Трудные дороги | страница 21



Молчаливый, замкнутый, с втянутыми щеками — в них горел туберкулезный огонь, — Федотов в группе ни с кем не сходился и держался особняком. А тут вдруг его прорвало. Почему-то этот с нетерпением ждущий отъезда на волю человек почувствовал ко мне слепое доверие — через несколько дней после переселения в деревню у него не было от меня тайн. Может быть, до того тяжко ему было ждать, что не мог он вынести эту тяжесть один?

Мы сидим у него в комнатке за столом. Между нами лампа. Язычок керосинового пламени блестит у Федотова в глазах. От этого его глаза — как с сумасшедшинкой. Сквозь кожу красноватого лица словно проступает исступление. Пристально глядя то на меня, то на лампу, он говорит:

— У меня глупая боязнь: не дотянуть до парохода. Я знаю, этого не может быть, и все-таки боюсь. Туберкулез у меня не в такой форме, чтобы я не протянул еще два-три месяца. Надо выдержать: если бы вы знали, как я хочу еще раз увидеть семью, свой город! Тогда можно и умирать. Меня и страшит: а вдруг не увижу Раньше я боялся, что меня не освободят. Не знаю, откуда это взбрело, но я был уверен, что не освободят, я убедил себя А я пять лет только тем и жил, чтобы вернуться и еще раз увидеть. И я решил: если не освободят — этой весной уйду. Пойду в горы, перевалю их, спущусь по рекам, а там поднимусь на пароходе к железной дороге и проберусь к себе Вы знаете, севернее нас, километров за пятьсот, работает экспедиция профессора Светлова, из Геолкома? Я хотел выдать себя за участника этой экспедиции, отправленного по специальному маршруту. Имейте это в виду Я уже кое-что заготовил — вот, если хотите, мне они больше не нужны, а вам могут пригодиться.

Он передал мне три заполненных профсоюзных билета. И билеты, и этот разговор — как знак судьбы. Я ничего не говорил геологу — откуда он узнал? И план почти тот же!
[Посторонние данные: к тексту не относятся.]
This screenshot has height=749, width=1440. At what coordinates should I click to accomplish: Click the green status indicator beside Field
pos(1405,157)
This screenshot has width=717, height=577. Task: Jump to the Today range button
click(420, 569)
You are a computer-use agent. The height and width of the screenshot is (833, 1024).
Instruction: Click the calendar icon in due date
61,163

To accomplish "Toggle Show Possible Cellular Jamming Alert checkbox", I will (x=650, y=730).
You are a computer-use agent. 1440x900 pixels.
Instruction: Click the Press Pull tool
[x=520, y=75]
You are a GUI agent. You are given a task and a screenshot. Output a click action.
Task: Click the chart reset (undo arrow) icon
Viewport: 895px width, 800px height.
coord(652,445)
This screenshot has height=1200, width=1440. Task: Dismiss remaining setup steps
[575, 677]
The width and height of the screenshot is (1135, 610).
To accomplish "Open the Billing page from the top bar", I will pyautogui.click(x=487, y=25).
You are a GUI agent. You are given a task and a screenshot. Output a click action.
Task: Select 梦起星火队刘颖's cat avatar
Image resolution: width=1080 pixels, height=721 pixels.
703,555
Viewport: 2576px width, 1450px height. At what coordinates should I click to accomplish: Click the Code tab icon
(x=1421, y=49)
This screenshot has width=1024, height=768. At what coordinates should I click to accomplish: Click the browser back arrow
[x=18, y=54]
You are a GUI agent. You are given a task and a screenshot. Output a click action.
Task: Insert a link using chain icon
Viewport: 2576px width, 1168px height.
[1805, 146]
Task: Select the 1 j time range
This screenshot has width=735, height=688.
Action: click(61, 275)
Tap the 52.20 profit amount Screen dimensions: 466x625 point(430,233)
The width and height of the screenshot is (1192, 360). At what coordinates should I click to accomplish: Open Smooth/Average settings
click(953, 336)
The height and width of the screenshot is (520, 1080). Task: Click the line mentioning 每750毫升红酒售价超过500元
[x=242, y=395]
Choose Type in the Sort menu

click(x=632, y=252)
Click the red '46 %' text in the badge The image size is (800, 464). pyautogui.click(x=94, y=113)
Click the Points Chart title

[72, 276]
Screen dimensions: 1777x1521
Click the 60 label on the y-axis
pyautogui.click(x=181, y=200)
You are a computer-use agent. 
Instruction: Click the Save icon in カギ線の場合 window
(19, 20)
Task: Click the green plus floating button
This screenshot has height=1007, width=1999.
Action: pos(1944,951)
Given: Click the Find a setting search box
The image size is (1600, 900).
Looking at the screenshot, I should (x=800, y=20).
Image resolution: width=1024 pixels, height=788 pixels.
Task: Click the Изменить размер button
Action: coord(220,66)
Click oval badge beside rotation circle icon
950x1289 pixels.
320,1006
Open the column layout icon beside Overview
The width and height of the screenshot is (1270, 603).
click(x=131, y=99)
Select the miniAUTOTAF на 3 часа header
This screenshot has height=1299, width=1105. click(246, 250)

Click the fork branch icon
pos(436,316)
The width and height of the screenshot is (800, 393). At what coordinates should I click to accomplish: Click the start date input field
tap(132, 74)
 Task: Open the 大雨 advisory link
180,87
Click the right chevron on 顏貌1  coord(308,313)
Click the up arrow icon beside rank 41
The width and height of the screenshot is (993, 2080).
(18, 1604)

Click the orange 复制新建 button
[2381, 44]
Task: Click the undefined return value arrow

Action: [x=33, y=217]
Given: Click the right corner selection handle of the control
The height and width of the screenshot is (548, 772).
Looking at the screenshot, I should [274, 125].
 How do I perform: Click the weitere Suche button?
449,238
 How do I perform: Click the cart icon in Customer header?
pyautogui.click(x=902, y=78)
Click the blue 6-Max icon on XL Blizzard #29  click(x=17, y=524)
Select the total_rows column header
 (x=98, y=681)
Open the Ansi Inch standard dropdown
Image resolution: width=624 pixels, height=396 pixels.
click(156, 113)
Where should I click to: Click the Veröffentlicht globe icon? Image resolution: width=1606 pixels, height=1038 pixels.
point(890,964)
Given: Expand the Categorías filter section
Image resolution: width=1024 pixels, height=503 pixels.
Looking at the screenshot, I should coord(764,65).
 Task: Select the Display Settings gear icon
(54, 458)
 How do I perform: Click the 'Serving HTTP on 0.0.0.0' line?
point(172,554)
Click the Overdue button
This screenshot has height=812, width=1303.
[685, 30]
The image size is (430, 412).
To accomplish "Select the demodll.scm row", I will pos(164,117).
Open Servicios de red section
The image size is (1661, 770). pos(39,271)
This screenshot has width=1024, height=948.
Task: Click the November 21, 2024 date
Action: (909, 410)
Федотов снова и снова говорил об этом, как бы подталкивая и напутствуя меня.

В эти дни открылся и Калистов. Он сидел в хозчасти с утра до ночи, тут же обедал, ужинал; к пайку на железной печке пек нам оладьи, варил овсянку, кипятил чай Мы подружились — и сначала из намеков, потом и из откровенного разговора выяснилось. Калистов живет тоже одной мыслью: как бы уйти, этой весной.

Калистов открыл больше: у них уже составляется группа, двое из нее — Реда и Хвощинский. Сибиряк Реда, охотник, знает тайгу, как мы город, идти с ним — играть в беспроигрышную лотерею. Хвощинский — бывший командир полка, храбрый и решительный человек.